Rotational TrainingRotational training is the blending of core training and strength training. In fact, it is an essential part of both core training and proper strength development. Rotation is actually NOT one of the six foundational movement patterns (squat, hinge, lunge, push, pull, and carry). But efficient rotation is just as important to general fitness, athletic development and injury prevention. Rotation helps us combine foundational movement patterns into the applicable sequences needed in daily life and sport. But, rotational movements are easy to perform incorrectly. We often lack the mobility, stability and/ or coordination to execute sound rotational patterns. Rotation requires syncing the hip and shoulder complexes around a strong and stable torso/core.Rotational Training

Developing, regaining and relearning rotational mobility, stability, strength and coordination are some of the most beneficial movement corrections. These corrections reap observable improvements in the capability to safely exceed the physical demands of life. Rotation cannot be trained the same as its foundational movement counterparts. It needs to be programmed differently in order to yield safe and optimal results.

World renowned physical therapists Shirley Sahrmann and Gray Cook recommend that to rotate safely and efficiently, we must be able to prevent/control rotation before we produce rotary power. Power is the ability to produce strength/force rapidly. Power is required in all human movements. Power is essential to avoiding falls and successfully meeting the physical demands of daily life and sports. According to Sahrmann, “During most daily activities, the primary role of the abdominal muscles is to provide isometric support and limit the degree of rotation of the low back. A large percentage of low back problems occur because the abdominal muscles and glutes are not maintaining appropriate control over the rotation between the pelvis and the spine at the L5-S1 level.” Sahrmann goes on to mention a key fact often overlooked in the rehabilitation, health, fitness and performance field: “The overall range of lumbar rotation is calculated to be approximately thirteen degrees. The rotation between each segment from T10 to L5 is two degrees. The greatest rotational range is between L5 and S1, which is five degrees. The thoracic spine, not the lumbar spine, should be the site of the greatest amount of rotation in the trunk. When we practice rotational exercises, we should think about the motion of the torso occurring in the area of the chest, not the low back.”

Sahrmann places the final icing on the cake with this point: “Rotation of the lumbar spine is more dangerous than beneficial, and rotation of the pelvis and lower extremities to one side while the trunk remains stable or is rotated to the other side is particularly dangerous.” James Porterfield and Carl DeRosa in their book Mechanical Low Back Pain conclude, “Rather than considering the abdominals as flexors and rotators of the trunk, for which they certainly have the capacity, their function might be better viewed as anti-rotators and anti-lateral flexors of the trunk.” In other words, core strength is improved by teaching the abs to help the spine and pelvis to resist motion and remain stable rather than asking these structures to produce motion. This is evidence that exercise like crunches, sit ups and back extensions are more problematic then beneficial in most cases. Most people do not need additional lumbar range of motion.

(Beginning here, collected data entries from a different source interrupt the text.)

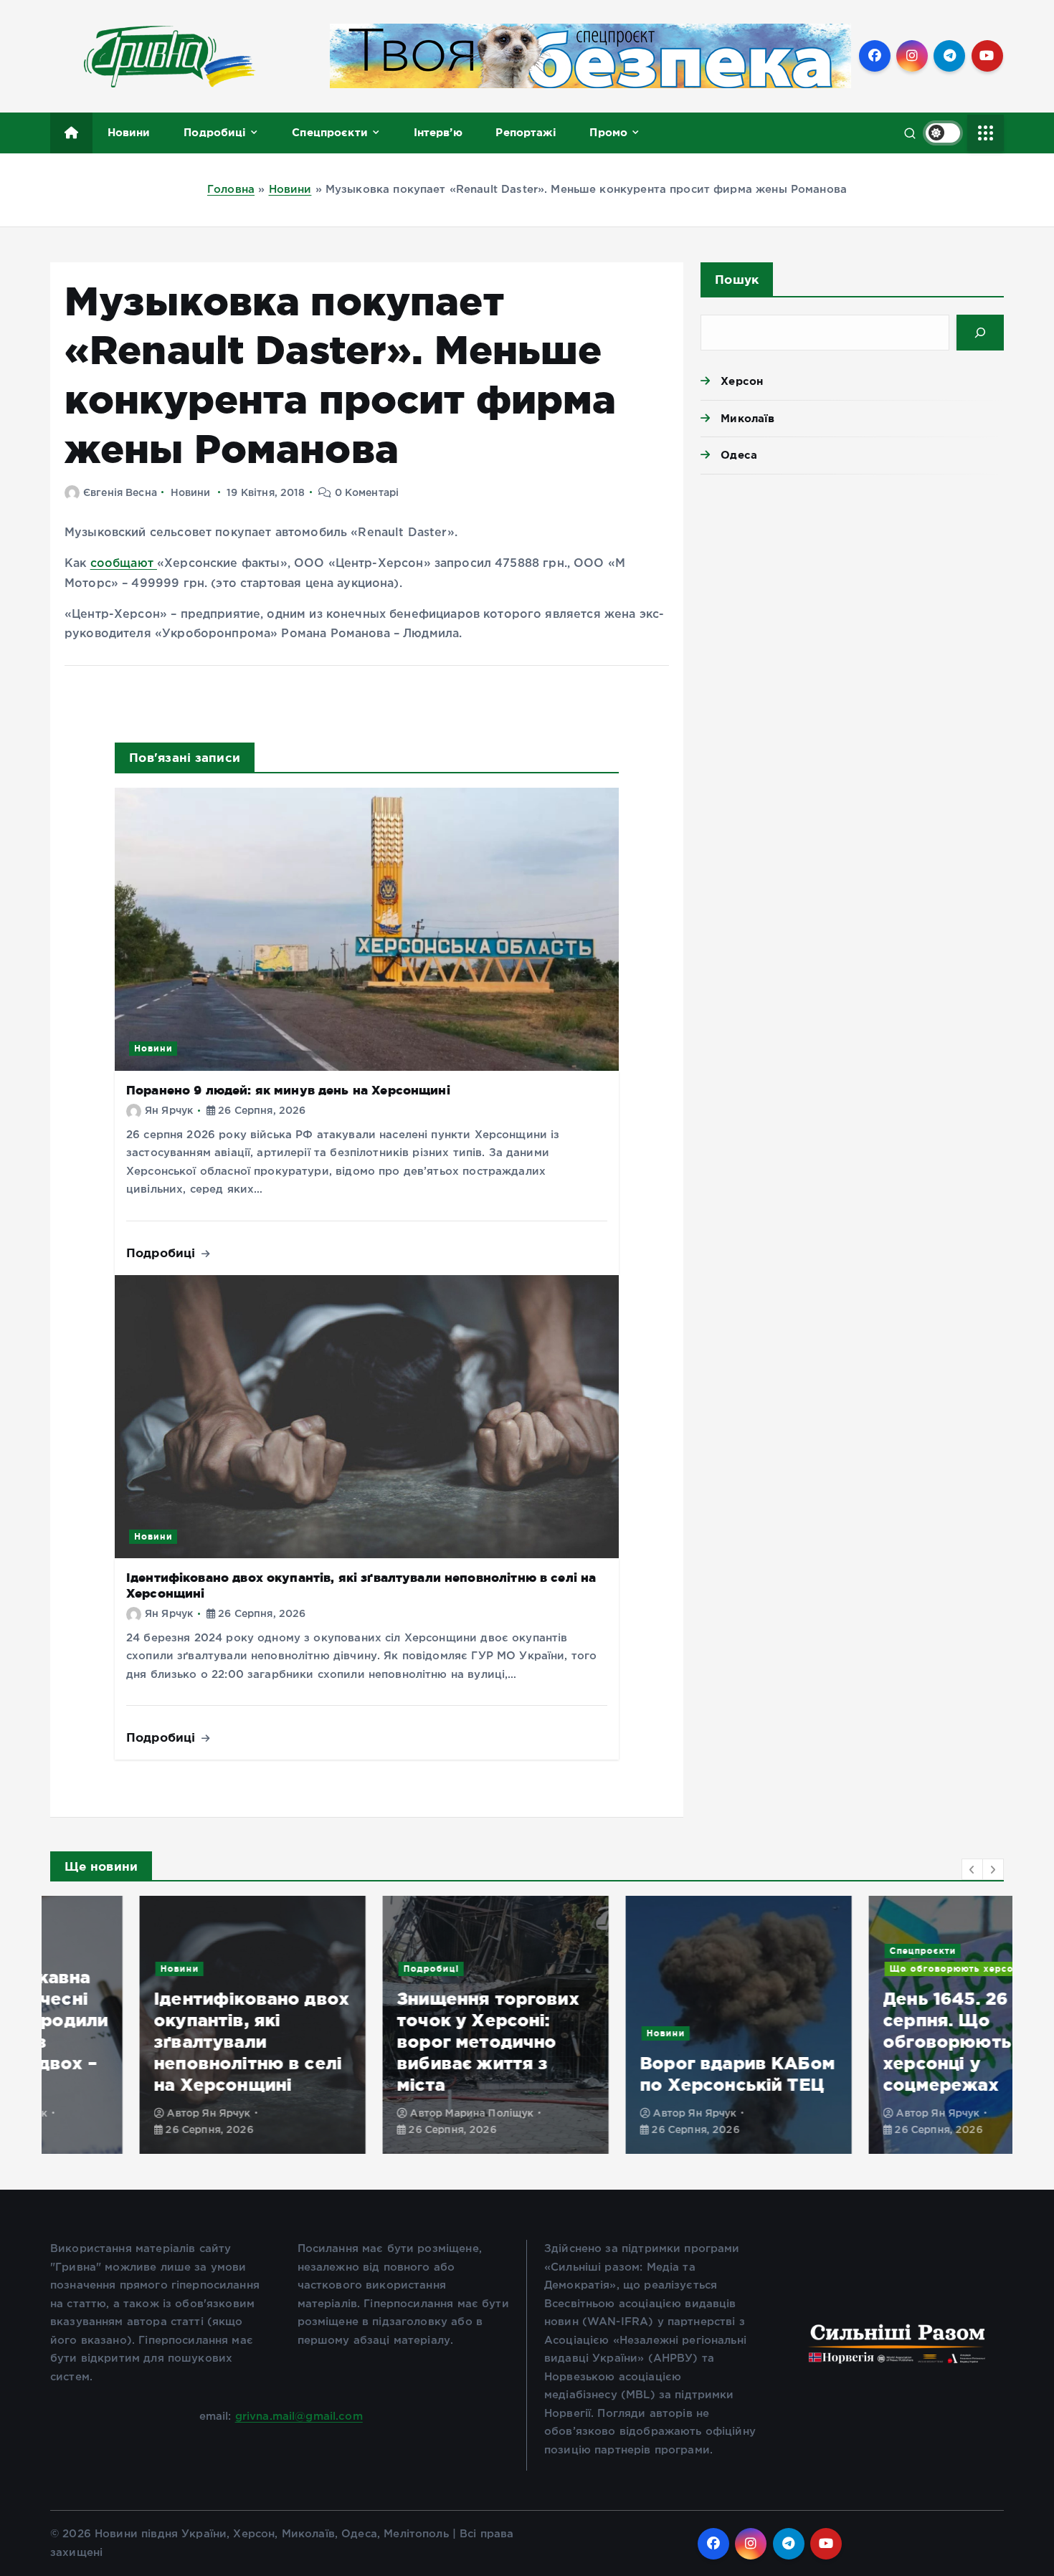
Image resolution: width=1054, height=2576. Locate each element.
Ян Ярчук (169, 1111)
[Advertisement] (852, 596)
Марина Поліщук (400, 2113)
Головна (231, 189)
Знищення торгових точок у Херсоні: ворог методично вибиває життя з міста (399, 2041)
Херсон (742, 381)
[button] (972, 1869)
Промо (608, 132)
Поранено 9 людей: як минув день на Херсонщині (288, 1090)
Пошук (737, 279)
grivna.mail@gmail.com (299, 2416)
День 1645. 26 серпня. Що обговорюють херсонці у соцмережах (858, 2041)
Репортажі (525, 132)
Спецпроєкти (330, 132)
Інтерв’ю (438, 132)
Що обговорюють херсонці (870, 1968)
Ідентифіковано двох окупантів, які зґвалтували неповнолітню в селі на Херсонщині (162, 2041)
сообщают (123, 563)
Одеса (739, 455)
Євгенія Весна (120, 493)
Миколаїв (747, 418)
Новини (129, 132)
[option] (163, 2025)
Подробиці (215, 132)
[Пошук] (980, 332)
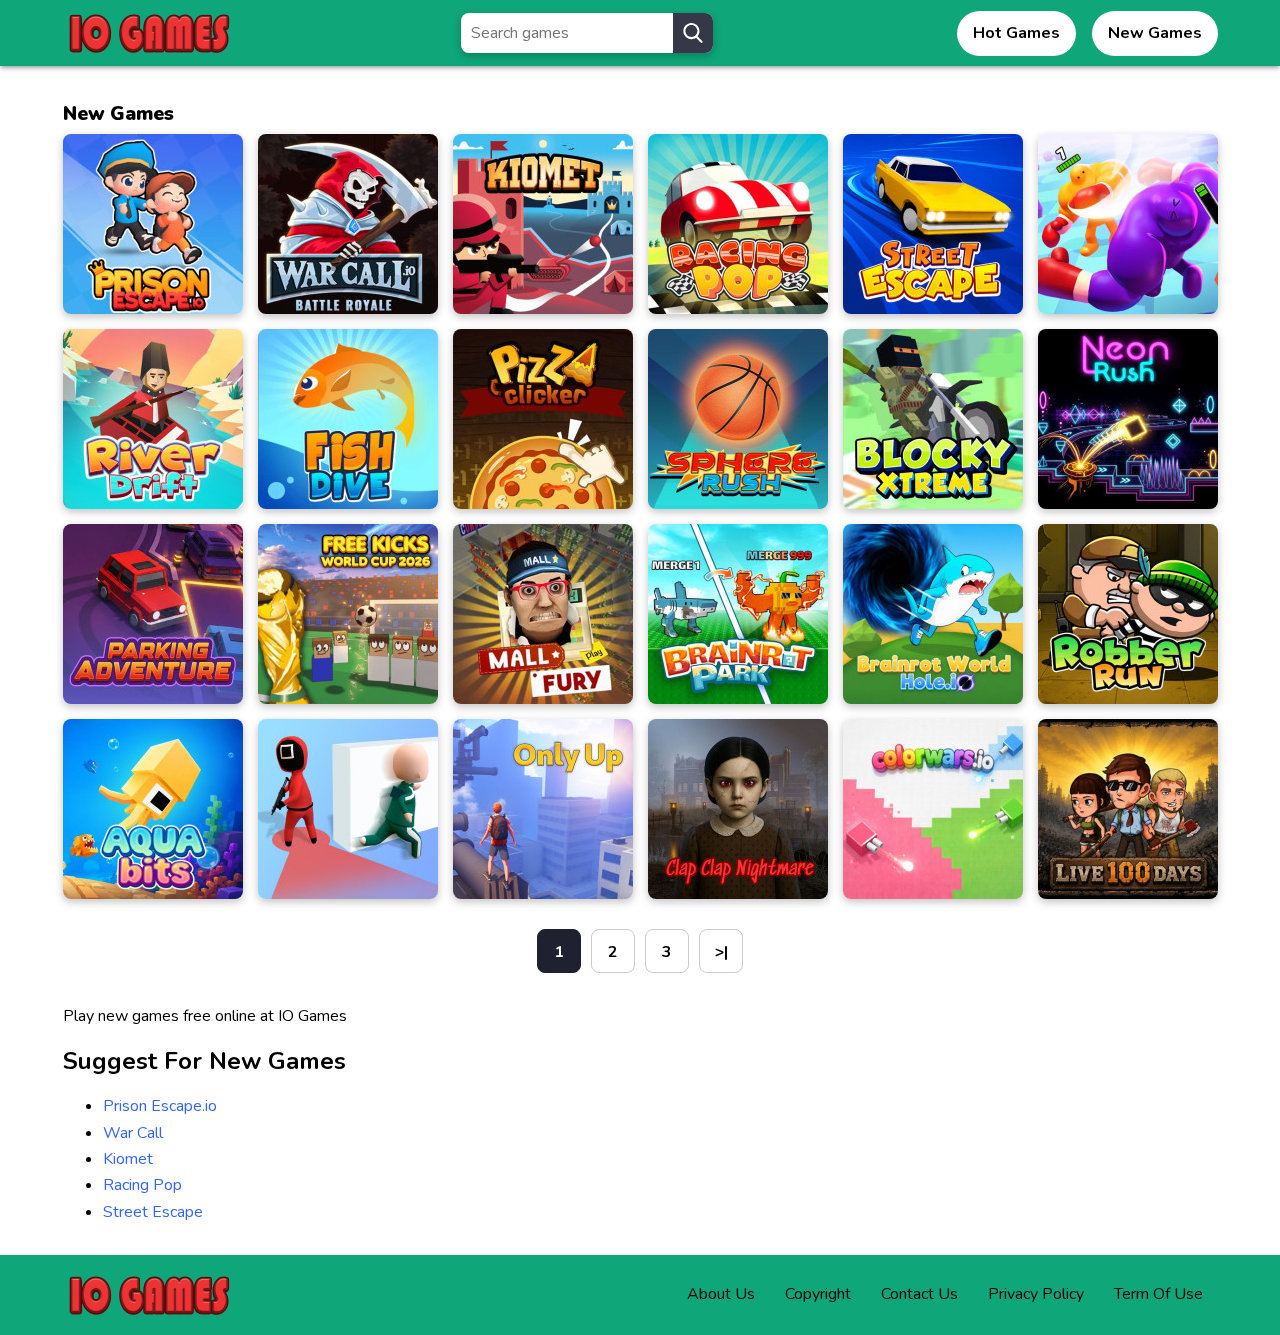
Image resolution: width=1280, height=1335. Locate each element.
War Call (133, 1133)
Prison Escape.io (160, 1106)
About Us (721, 1294)
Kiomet (128, 1159)
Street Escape (153, 1212)
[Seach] (693, 33)
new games (1155, 33)
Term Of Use (1158, 1294)
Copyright (818, 1294)
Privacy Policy (1036, 1294)
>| (721, 952)
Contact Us (919, 1294)
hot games (1016, 33)
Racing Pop (142, 1185)
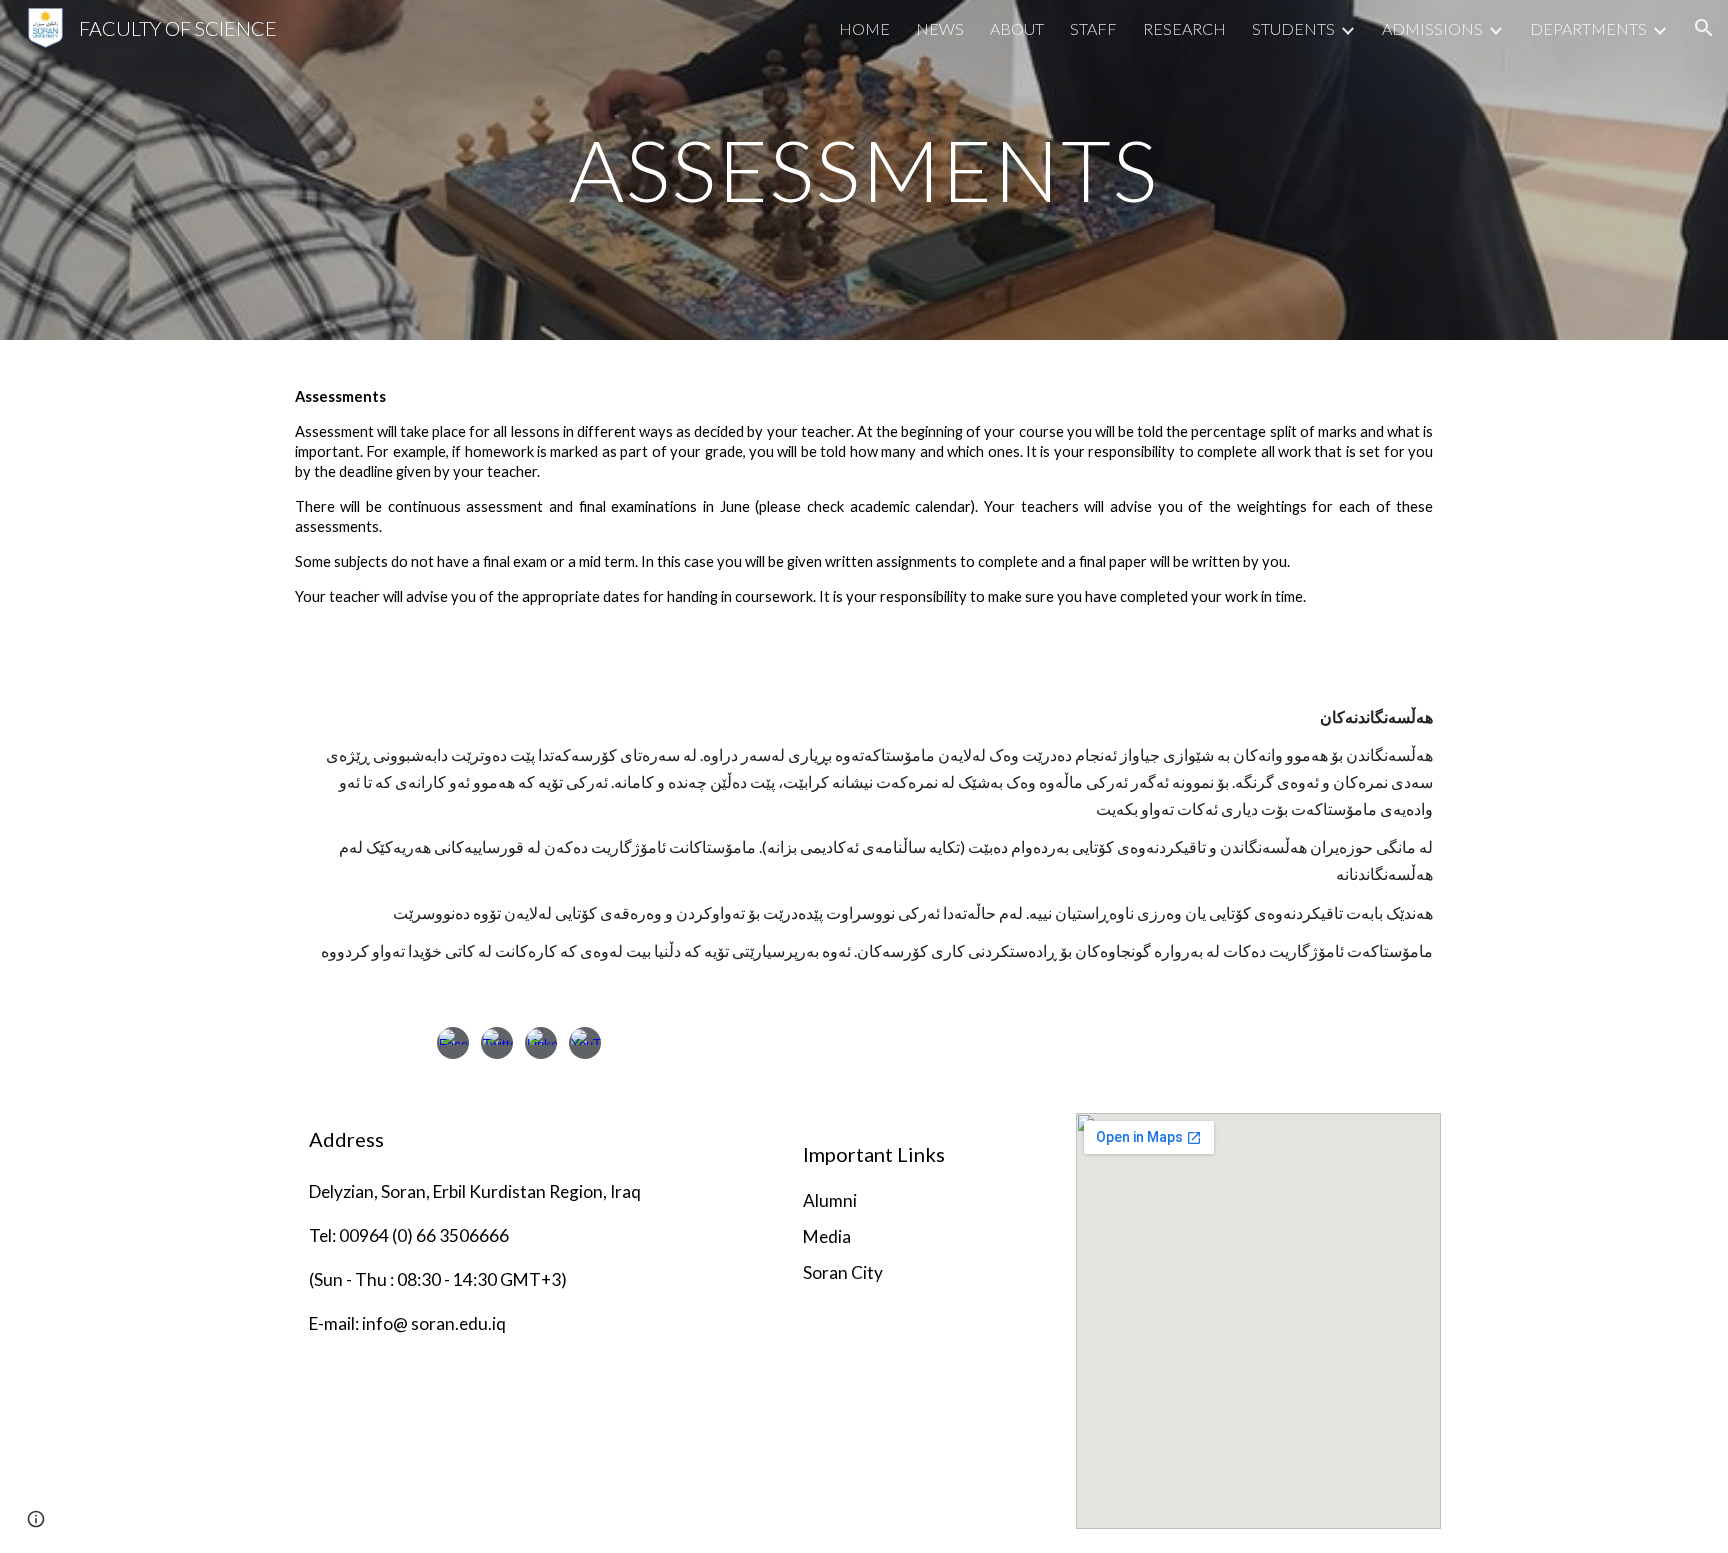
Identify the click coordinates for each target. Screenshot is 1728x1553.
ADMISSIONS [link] (1432, 28)
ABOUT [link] (1017, 28)
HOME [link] (864, 28)
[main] (864, 169)
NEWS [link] (940, 28)
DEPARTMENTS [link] (1588, 28)
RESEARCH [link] (1184, 28)
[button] (1704, 28)
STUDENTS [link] (1293, 28)
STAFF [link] (1093, 28)
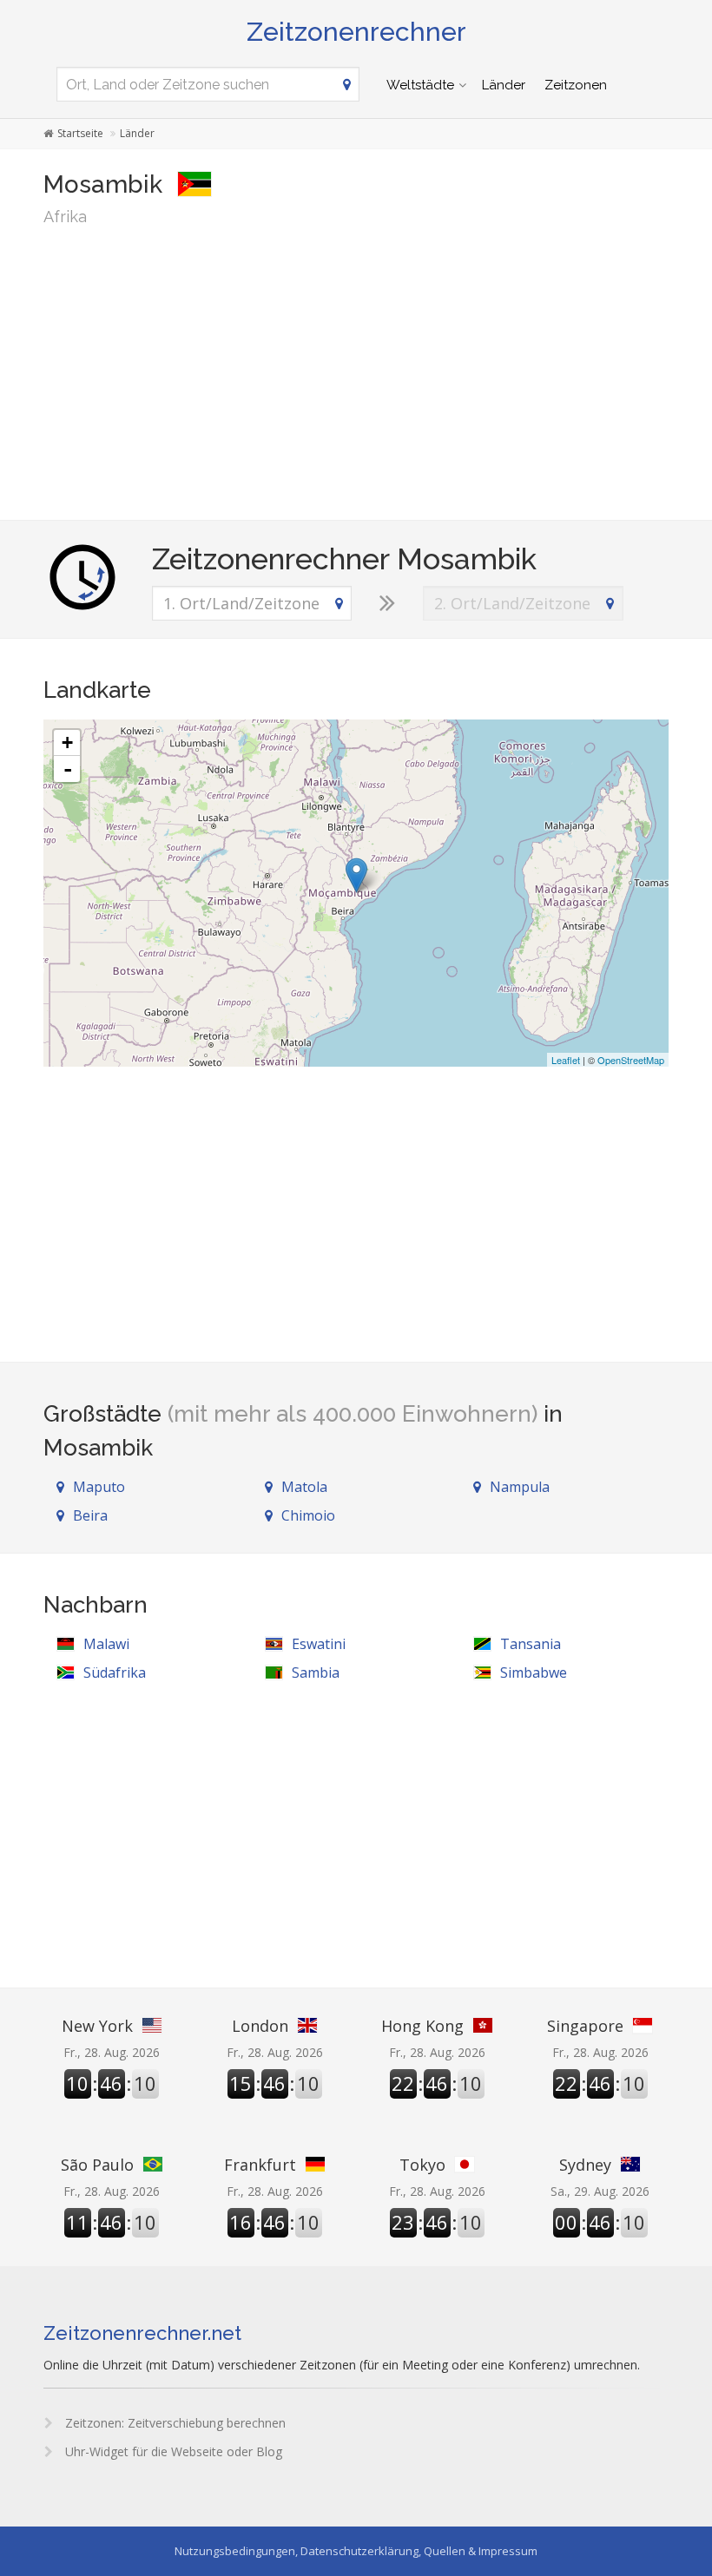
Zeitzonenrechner (356, 31)
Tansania (530, 1643)
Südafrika (114, 1672)
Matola (304, 1486)
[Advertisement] (356, 372)
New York (97, 2025)
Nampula (520, 1486)
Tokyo (422, 2164)
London (260, 2025)
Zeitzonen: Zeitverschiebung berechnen (174, 2423)
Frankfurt (260, 2164)
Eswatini (319, 1643)
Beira (90, 1515)
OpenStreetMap (630, 1060)
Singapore (585, 2025)
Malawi (106, 1643)
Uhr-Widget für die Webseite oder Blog (172, 2451)
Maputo (99, 1486)
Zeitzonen (575, 85)
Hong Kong (422, 2025)
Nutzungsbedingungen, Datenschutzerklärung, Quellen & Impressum (356, 2551)
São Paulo (97, 2164)
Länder (503, 85)
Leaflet (565, 1060)
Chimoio (308, 1515)
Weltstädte (420, 85)
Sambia (316, 1672)
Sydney (585, 2164)
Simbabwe (533, 1672)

The evidence from the experts is clear, what we really need is the ability to control the natural range of motion we have in the lumbar region. Through a sound understanding of biomechanics, the emphasis is now placed on developing range of motion and strength in both internal and external rotation of the hips, improving lumbar stability, gaining glute function, enhancing mobility of the of thoracic spine (upper back) and developing efficient mechanics of the shoulder complex. With these elements in place, appropriate alignment of the body’s structures (effective posture) becomes more easily attainable. As posture improves, the focus becomes efficient force (strength) production and energy transfer from the ground up. Once adequate and efficient force (strength) production and energy transfer is constantly repeatable with proper posture, training to optimize power can safely commence. Training to increase power output heightens the transfer of the gains made in the gym to create improved performance and reduced injury potential in daily life and during athletic competition.